=== Material provided ===

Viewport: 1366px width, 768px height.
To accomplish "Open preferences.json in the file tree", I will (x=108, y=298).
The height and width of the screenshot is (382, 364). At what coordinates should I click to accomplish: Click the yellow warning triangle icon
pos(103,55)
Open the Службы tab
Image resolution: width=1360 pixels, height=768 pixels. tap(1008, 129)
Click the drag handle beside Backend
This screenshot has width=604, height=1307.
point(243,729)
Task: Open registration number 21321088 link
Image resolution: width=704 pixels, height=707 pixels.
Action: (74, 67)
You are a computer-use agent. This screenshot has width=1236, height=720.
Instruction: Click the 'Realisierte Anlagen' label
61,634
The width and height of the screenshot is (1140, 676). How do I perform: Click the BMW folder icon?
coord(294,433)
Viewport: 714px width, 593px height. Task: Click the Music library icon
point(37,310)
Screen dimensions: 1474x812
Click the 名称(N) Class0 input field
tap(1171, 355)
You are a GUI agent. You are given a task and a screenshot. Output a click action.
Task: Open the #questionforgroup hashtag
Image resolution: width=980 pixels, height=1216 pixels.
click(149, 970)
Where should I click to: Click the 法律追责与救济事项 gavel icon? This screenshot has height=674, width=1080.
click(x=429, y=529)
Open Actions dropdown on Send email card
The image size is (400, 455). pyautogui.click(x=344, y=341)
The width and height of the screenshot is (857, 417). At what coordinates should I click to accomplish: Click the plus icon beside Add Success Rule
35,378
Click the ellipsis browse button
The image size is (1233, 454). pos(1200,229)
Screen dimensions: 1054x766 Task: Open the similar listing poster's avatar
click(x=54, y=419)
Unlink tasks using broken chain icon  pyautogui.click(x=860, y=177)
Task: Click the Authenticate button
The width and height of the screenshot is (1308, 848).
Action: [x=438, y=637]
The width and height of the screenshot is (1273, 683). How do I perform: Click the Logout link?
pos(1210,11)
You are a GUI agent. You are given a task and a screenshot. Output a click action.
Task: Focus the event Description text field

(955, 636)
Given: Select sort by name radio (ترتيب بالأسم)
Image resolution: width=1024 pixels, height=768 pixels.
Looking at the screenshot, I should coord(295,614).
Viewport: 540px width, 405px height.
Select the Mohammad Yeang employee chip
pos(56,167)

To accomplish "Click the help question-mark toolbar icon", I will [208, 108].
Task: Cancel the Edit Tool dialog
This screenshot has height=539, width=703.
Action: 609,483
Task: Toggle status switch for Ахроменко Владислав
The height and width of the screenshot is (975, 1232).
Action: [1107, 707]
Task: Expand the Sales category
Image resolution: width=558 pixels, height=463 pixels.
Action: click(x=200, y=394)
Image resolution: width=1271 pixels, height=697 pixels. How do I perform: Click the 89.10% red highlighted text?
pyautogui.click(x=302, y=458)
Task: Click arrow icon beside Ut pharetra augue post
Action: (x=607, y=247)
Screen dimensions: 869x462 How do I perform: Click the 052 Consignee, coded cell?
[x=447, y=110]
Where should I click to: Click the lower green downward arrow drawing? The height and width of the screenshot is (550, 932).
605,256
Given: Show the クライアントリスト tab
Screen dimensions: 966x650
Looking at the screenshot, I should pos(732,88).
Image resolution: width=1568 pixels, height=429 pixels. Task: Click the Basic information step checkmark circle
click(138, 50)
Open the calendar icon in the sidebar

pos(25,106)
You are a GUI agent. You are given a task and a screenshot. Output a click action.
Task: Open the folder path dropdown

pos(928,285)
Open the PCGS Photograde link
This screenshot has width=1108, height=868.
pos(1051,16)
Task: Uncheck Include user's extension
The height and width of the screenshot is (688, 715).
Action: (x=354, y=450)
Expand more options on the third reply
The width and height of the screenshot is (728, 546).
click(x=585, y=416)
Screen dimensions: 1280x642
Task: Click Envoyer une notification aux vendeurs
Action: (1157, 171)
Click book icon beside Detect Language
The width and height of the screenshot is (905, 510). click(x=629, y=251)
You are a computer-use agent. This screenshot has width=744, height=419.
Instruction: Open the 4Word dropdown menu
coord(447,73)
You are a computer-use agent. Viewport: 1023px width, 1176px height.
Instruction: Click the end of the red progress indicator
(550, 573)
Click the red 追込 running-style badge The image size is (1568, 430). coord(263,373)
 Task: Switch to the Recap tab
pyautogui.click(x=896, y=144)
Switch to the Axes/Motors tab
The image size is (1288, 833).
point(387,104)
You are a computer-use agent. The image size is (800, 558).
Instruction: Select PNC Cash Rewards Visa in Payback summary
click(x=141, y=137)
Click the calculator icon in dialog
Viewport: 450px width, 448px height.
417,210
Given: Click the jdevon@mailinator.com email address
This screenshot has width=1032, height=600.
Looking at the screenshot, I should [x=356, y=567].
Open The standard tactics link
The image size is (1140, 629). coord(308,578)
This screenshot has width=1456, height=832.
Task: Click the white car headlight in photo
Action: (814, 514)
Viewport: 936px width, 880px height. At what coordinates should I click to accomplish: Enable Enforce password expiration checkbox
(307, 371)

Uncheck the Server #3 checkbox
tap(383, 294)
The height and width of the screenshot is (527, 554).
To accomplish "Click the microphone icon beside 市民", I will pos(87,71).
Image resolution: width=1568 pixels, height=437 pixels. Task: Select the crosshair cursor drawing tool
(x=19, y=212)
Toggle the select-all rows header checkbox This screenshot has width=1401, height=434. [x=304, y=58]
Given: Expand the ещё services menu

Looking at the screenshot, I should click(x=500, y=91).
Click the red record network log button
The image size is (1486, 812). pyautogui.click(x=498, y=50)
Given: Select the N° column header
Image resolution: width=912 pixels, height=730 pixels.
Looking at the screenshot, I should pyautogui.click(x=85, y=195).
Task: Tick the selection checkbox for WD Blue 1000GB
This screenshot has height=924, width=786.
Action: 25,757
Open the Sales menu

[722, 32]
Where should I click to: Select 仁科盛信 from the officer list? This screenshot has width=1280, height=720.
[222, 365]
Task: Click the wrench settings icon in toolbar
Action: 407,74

===

Repeat everything in the listing above exactly.

Viewport: 1366px width, 768px height.
To accomplish "Open preferences.json in the file tree", I will (x=108, y=298).
The height and width of the screenshot is (382, 364). At what coordinates should I click to accomplish: Click the yellow warning triangle icon
pos(103,55)
Open the Службы tab
Image resolution: width=1360 pixels, height=768 pixels. tap(1008, 129)
Click the drag handle beside Backend
This screenshot has width=604, height=1307.
point(243,729)
Task: Open registration number 21321088 link
Image resolution: width=704 pixels, height=707 pixels.
Action: (74, 67)
You are a computer-use agent. This screenshot has width=1236, height=720.
Instruction: Click the 'Realisierte Anlagen' label
61,634
The width and height of the screenshot is (1140, 676). How do I perform: Click the BMW folder icon?
coord(294,433)
Viewport: 714px width, 593px height. Task: Click the Music library icon
point(37,310)
Screen dimensions: 1474x812
Click the 名称(N) Class0 input field
tap(1171, 355)
You are a GUI agent. You are given a task and a screenshot. Output a click action.
Task: Open the #questionforgroup hashtag
Image resolution: width=980 pixels, height=1216 pixels.
click(149, 970)
Where should I click to: Click the 法律追责与救济事项 gavel icon? This screenshot has height=674, width=1080.
click(x=429, y=529)
Open Actions dropdown on Send email card
The image size is (400, 455). pyautogui.click(x=344, y=341)
The width and height of the screenshot is (857, 417). At what coordinates should I click to accomplish: Click the plus icon beside Add Success Rule
35,378
Click the ellipsis browse button
The image size is (1233, 454). pos(1200,229)
Screen dimensions: 1054x766 Task: Open the similar listing poster's avatar
click(x=54, y=419)
Unlink tasks using broken chain icon  pyautogui.click(x=860, y=177)
Task: Click the Authenticate button
The width and height of the screenshot is (1308, 848).
Action: [x=438, y=637]
The width and height of the screenshot is (1273, 683). How do I perform: Click the Logout link?
pos(1210,11)
You are a GUI agent. You are given a task and a screenshot. Output a click action.
Task: Focus the event Description text field

(955, 636)
Given: Select sort by name radio (ترتيب بالأسم)
Image resolution: width=1024 pixels, height=768 pixels.
Looking at the screenshot, I should coord(295,614).
Viewport: 540px width, 405px height.
Select the Mohammad Yeang employee chip
pos(56,167)

To accomplish "Click the help question-mark toolbar icon", I will [208, 108].
Task: Cancel the Edit Tool dialog
This screenshot has height=539, width=703.
Action: 609,483
Task: Toggle status switch for Ахроменко Владислав
The height and width of the screenshot is (975, 1232).
Action: [1107, 707]
Task: Expand the Sales category
Image resolution: width=558 pixels, height=463 pixels.
Action: click(x=200, y=394)
Image resolution: width=1271 pixels, height=697 pixels. How do I perform: Click the 89.10% red highlighted text?
pyautogui.click(x=302, y=458)
Task: Click arrow icon beside Ut pharetra augue post
Action: (x=607, y=247)
Screen dimensions: 869x462 How do I perform: Click the 052 Consignee, coded cell?
[x=447, y=110]
Where should I click to: Click the lower green downward arrow drawing? The height and width of the screenshot is (550, 932).
605,256
Given: Show the クライアントリスト tab
Screen dimensions: 966x650
Looking at the screenshot, I should pos(732,88).
Image resolution: width=1568 pixels, height=429 pixels. Task: Click the Basic information step checkmark circle
click(138, 50)
Open the calendar icon in the sidebar

pos(25,106)
You are a GUI agent. You are given a task and a screenshot. Output a click action.
Task: Open the folder path dropdown

pos(928,285)
Open the PCGS Photograde link
This screenshot has width=1108, height=868.
pos(1051,16)
Task: Uncheck Include user's extension
The height and width of the screenshot is (688, 715).
Action: (x=354, y=450)
Expand more options on the third reply
The width and height of the screenshot is (728, 546).
click(x=585, y=416)
Screen dimensions: 1280x642
Task: Click Envoyer une notification aux vendeurs
Action: (1157, 171)
Click book icon beside Detect Language
The width and height of the screenshot is (905, 510). click(x=629, y=251)
You are a computer-use agent. This screenshot has width=744, height=419.
Instruction: Open the 4Word dropdown menu
coord(447,73)
You are a computer-use agent. Viewport: 1023px width, 1176px height.
Instruction: Click the end of the red progress indicator
(550, 573)
Click the red 追込 running-style badge The image size is (1568, 430). coord(263,373)
 Task: Switch to the Recap tab
pyautogui.click(x=896, y=144)
Switch to the Axes/Motors tab
The image size is (1288, 833).
point(387,104)
You are a computer-use agent. The image size is (800, 558).
Instruction: Select PNC Cash Rewards Visa in Payback summary
click(x=141, y=137)
Click the calculator icon in dialog
Viewport: 450px width, 448px height.
417,210
Given: Click the jdevon@mailinator.com email address
This screenshot has width=1032, height=600.
Looking at the screenshot, I should [x=356, y=567].
Open The standard tactics link
The image size is (1140, 629). coord(308,578)
This screenshot has width=1456, height=832.
Task: Click the white car headlight in photo
Action: (814, 514)
Viewport: 936px width, 880px height. At what coordinates should I click to accomplish: Enable Enforce password expiration checkbox
(307, 371)

Uncheck the Server #3 checkbox
tap(383, 294)
The height and width of the screenshot is (527, 554).
To accomplish "Click the microphone icon beside 市民", I will pos(87,71).
Image resolution: width=1568 pixels, height=437 pixels. Task: Select the crosshair cursor drawing tool
(x=19, y=212)
Toggle the select-all rows header checkbox This screenshot has width=1401, height=434. [x=304, y=58]
Given: Expand the ещё services menu

Looking at the screenshot, I should click(x=500, y=91).
Click the red record network log button
The image size is (1486, 812). pyautogui.click(x=498, y=50)
Given: Select the N° column header
Image resolution: width=912 pixels, height=730 pixels.
Looking at the screenshot, I should pyautogui.click(x=85, y=195).
Task: Tick the selection checkbox for WD Blue 1000GB
This screenshot has height=924, width=786.
Action: 25,757
Open the Sales menu

[722, 32]
Where should I click to: Select 仁科盛信 from the officer list? This screenshot has width=1280, height=720.
[222, 365]
Task: Click the wrench settings icon in toolbar
Action: 407,74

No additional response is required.